Edit the records below so that every "Image resolution" becomes "Screen resolution", with everything else left unchanged.

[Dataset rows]
— begin —

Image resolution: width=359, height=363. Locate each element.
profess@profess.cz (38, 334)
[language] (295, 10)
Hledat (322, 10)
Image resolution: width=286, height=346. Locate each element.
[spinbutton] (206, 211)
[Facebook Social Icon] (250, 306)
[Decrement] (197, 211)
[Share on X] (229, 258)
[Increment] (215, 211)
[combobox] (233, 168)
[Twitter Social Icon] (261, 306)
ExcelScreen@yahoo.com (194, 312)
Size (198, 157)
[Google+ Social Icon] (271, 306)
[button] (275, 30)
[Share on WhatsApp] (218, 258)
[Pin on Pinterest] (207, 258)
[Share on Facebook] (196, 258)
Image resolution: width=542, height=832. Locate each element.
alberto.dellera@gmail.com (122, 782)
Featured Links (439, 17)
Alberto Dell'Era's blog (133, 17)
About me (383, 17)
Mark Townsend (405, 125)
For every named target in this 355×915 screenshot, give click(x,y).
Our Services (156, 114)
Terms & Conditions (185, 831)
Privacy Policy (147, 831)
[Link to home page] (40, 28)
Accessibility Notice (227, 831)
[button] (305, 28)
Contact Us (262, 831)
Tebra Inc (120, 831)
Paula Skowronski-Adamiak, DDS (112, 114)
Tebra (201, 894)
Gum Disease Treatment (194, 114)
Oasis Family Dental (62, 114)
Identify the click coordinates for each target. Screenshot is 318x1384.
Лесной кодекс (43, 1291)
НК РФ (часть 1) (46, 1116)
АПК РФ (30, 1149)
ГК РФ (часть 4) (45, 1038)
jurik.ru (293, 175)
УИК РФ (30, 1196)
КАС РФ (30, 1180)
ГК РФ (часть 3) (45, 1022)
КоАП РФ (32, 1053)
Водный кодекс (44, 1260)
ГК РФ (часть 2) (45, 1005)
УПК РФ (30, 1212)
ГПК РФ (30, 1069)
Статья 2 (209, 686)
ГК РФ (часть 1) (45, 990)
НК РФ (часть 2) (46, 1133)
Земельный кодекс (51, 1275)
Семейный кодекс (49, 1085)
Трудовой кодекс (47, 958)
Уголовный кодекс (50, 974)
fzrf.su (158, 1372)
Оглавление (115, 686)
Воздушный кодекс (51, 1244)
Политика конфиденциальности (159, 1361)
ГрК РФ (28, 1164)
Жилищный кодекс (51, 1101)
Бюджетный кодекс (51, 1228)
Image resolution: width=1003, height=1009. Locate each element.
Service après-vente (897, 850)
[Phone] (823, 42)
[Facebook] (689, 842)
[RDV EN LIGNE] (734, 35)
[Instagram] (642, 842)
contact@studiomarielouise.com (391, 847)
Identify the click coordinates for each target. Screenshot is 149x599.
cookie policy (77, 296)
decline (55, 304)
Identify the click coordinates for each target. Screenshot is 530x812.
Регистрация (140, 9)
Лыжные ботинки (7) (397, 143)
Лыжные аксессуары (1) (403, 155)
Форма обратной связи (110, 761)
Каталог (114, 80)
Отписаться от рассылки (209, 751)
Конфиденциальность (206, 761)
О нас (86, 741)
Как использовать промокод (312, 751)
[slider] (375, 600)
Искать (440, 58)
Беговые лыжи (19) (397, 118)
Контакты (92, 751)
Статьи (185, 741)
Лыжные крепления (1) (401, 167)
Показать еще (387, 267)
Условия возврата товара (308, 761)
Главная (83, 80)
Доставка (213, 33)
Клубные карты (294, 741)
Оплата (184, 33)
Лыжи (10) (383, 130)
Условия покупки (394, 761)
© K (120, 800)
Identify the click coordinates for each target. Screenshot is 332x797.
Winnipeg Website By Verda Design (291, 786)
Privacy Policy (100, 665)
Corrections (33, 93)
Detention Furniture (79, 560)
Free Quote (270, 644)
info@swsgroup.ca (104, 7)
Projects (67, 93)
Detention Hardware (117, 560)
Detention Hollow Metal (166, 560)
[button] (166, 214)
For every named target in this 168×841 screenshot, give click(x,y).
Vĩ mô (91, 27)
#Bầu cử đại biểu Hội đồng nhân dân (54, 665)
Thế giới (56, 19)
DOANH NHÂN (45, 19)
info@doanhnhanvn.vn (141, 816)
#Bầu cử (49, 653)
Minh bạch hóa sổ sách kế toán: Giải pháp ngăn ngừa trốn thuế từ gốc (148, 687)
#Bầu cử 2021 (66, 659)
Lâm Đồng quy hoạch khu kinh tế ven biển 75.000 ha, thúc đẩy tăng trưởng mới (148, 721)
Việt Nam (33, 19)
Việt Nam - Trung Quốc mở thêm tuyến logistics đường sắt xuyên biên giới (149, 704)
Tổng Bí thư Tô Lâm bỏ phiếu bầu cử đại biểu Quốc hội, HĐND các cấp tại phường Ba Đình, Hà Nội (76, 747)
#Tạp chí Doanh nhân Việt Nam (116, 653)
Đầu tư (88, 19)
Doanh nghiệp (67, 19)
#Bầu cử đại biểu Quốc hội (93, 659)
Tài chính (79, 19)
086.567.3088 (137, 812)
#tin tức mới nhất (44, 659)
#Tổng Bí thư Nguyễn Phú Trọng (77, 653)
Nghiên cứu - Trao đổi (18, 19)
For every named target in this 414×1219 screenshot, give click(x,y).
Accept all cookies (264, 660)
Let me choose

— end —

• Solution to the exercise
Screen resolution: width=359, height=363. Locate each element.
profess@profess.cz (38, 334)
[language] (295, 10)
Hledat (322, 10)
Screen resolution: width=286, height=346. Locate each element.
[spinbutton] (206, 211)
[Facebook Social Icon] (250, 306)
[Decrement] (197, 211)
[Share on X] (229, 258)
[Increment] (215, 211)
[combobox] (233, 168)
[Twitter Social Icon] (261, 306)
ExcelScreen@yahoo.com (194, 312)
Size (198, 157)
[Google+ Social Icon] (271, 306)
[button] (275, 30)
[Share on WhatsApp] (218, 258)
[Pin on Pinterest] (207, 258)
[Share on Facebook] (196, 258)
Screen resolution: width=542, height=832. Locate each element.
alberto.dellera@gmail.com (122, 782)
Featured Links (439, 17)
Alberto Dell'Era's blog (133, 17)
About me (383, 17)
Mark Townsend (405, 125)
For every named target in this 355×915 screenshot, give click(x,y).
Our Services (156, 114)
Terms & Conditions (185, 831)
Privacy Policy (147, 831)
[Link to home page] (40, 28)
Accessibility Notice (227, 831)
[button] (305, 28)
Contact Us (262, 831)
Tebra Inc (120, 831)
Paula Skowronski-Adamiak, DDS (112, 114)
Tebra (201, 894)
Gum Disease Treatment (194, 114)
Oasis Family Dental (62, 114)
Identify the click coordinates for each target. Screenshot is 318x1384.
Лесной кодекс (43, 1291)
НК РФ (часть 1) (46, 1116)
АПК РФ (30, 1149)
ГК РФ (часть 4) (45, 1038)
jurik.ru (293, 175)
УИК РФ (30, 1196)
КАС РФ (30, 1180)
ГК РФ (часть 3) (45, 1022)
КоАП РФ (32, 1053)
Водный кодекс (44, 1260)
ГК РФ (часть 2) (45, 1005)
УПК РФ (30, 1212)
ГПК РФ (30, 1069)
Статья 2 (209, 686)
ГК РФ (часть 1) (45, 990)
НК РФ (часть 2) (46, 1133)
Земельный кодекс (51, 1275)
Семейный кодекс (49, 1085)
Трудовой кодекс (47, 958)
Уголовный кодекс (50, 974)
fzrf.su (158, 1372)
Оглавление (115, 686)
Воздушный кодекс (51, 1244)
Политика конфиденциальности (159, 1361)
ГрК РФ (28, 1164)
Жилищный кодекс (51, 1101)
Бюджетный кодекс (51, 1228)
Screen resolution: width=1003, height=1009. Locate each element.
Service après-vente (897, 850)
[Phone] (823, 42)
[Facebook] (689, 842)
[RDV EN LIGNE] (734, 35)
[Instagram] (642, 842)
contact@studiomarielouise.com (391, 847)
Identify the click coordinates for each target. Screenshot is 149x599.
cookie policy (77, 296)
decline (55, 304)
Identify the click coordinates for each target. Screenshot is 530x812.
Регистрация (140, 9)
Лыжные ботинки (7) (397, 143)
Лыжные аксессуары (1) (403, 155)
Форма обратной связи (110, 761)
Каталог (114, 80)
Отписаться от рассылки (209, 751)
Конфиденциальность (206, 761)
О нас (86, 741)
Как использовать промокод (312, 751)
[slider] (375, 600)
Искать (440, 58)
Беговые лыжи (19) (397, 118)
Контакты (92, 751)
Статьи (185, 741)
Лыжные крепления (1) (401, 167)
Показать еще (387, 267)
Условия возврата товара (308, 761)
Главная (83, 80)
Доставка (213, 33)
Клубные карты (294, 741)
Оплата (184, 33)
Лыжи (10) (383, 130)
Условия покупки (394, 761)
© K (120, 800)
Identify the click coordinates for each target. Screenshot is 332x797.
Winnipeg Website By Verda Design (291, 786)
Privacy Policy (100, 665)
Corrections (33, 93)
Detention Furniture (79, 560)
Free Quote (270, 644)
info@swsgroup.ca (104, 7)
Projects (67, 93)
Detention Hardware (117, 560)
Detention Hollow Metal (166, 560)
[button] (166, 214)
For every named target in this 168×841 screenshot, give click(x,y).
Vĩ mô (91, 27)
#Bầu cử đại biểu Hội đồng nhân dân (54, 665)
Thế giới (56, 19)
DOANH NHÂN (45, 19)
info@doanhnhanvn.vn (141, 816)
#Bầu cử (49, 653)
Minh bạch hóa sổ sách kế toán: Giải pháp ngăn ngừa trốn thuế từ gốc (148, 687)
#Bầu cử 2021 (66, 659)
Lâm Đồng quy hoạch khu kinh tế ven biển 75.000 ha, thúc đẩy tăng trưởng mới (148, 721)
Việt Nam (33, 19)
Việt Nam - Trung Quốc mở thêm tuyến logistics đường sắt xuyên biên giới (149, 704)
Tổng Bí thư Tô Lâm bỏ phiếu bầu cử đại biểu Quốc hội, HĐND các cấp tại phường Ba Đình, Hà Nội (76, 747)
#Tạp chí Doanh nhân Việt Nam (116, 653)
Đầu tư (88, 19)
Doanh nghiệp (67, 19)
#Bầu cử đại biểu Quốc hội (93, 659)
Tài chính (79, 19)
086.567.3088 (137, 812)
#tin tức mới nhất (44, 659)
#Tổng Bí thư Nguyễn Phú Trọng (77, 653)
Nghiên cứu - Trao đổi (18, 19)
For every named target in this 414×1219 screenshot, give click(x,y).
Accept all cookies (264, 660)
Let me choose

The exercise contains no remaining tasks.